During each movement, if a protein is close enough to the current protein, the program tests if the association occurs and determines the two sites which participate to this binding. If binding occurs, the area of the binding site will be put closer to the center of the sphere (compression) and the adjacent sites binding probability increases.

User interface

When the user runs the Python script in the free software Blender, a popup window appears with different parameters. The user can modify the simulation and choose parameters like grain diameter, environment size, number of protein, run, temperature… Default parameters are programmed.

The user can write the parameters or use arrows to change the values. When he is satisfied, he can accept the result and click on “OK”. After this operation the script uses the parameters to calculate the protein positions and the simulation begins.

After, the result appear on the Blender window. The user can change the visualization axes to see the protein in the 3D environment. At the beginning all proteins are single and after the simulation groups of protein can be made randomly. The user can see the evolution between run with Blender software.

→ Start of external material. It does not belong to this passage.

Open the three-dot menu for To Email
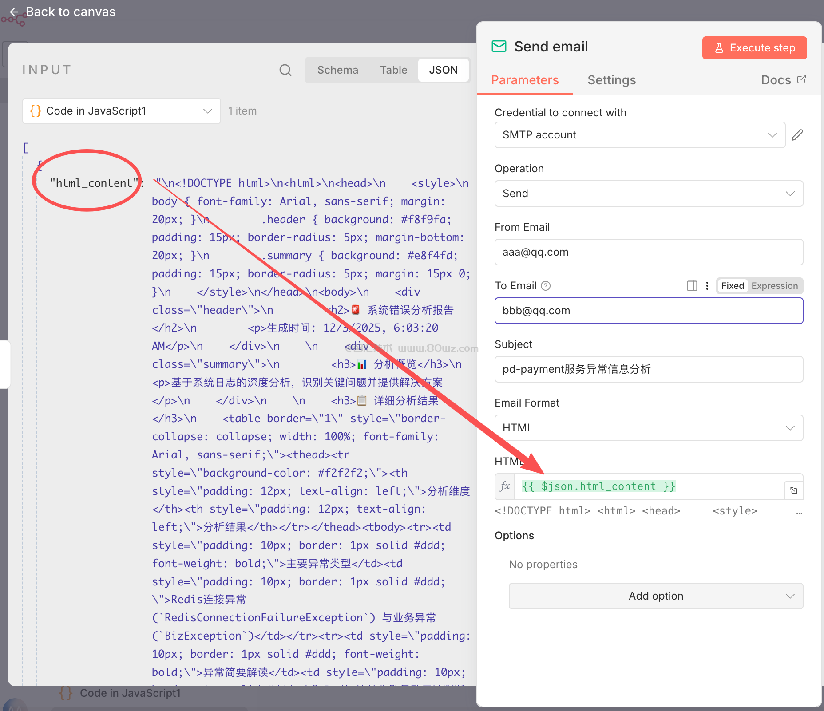The height and width of the screenshot is (711, 824). [707, 286]
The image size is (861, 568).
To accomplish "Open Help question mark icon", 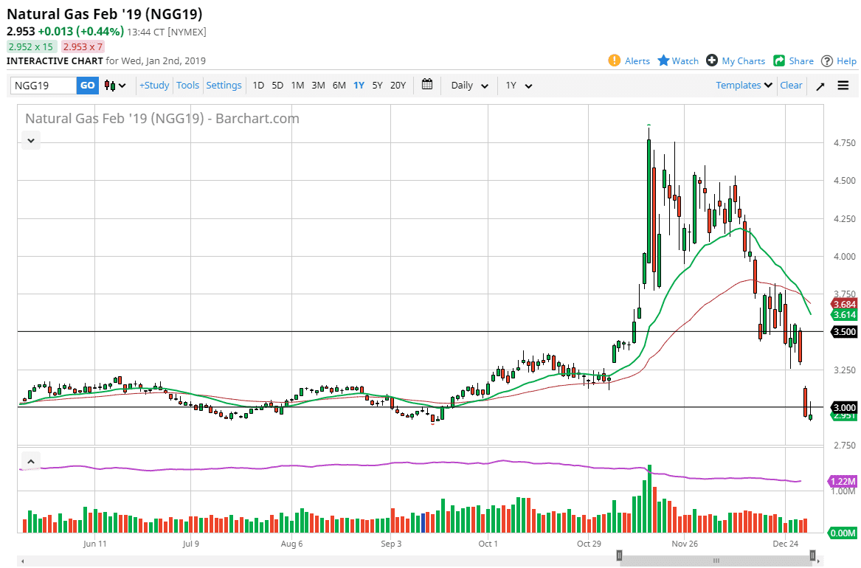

This is an example of the simulation with 100 proteins at the beginning (image on the left) and after 5 runs (image on the right) at a temperature of 37°C. The proteins are purple when they are single, unbinding and they become pink when they are binding. It helps for the visualization.



This is an example of the simulation with 100 proteins at the beginning (image on the left) and after 5 runs (image on the right) at a temperature of 37°C. The proteins are purple when they are single, unbinding and they become pink when they are binding. It helps for the visualization.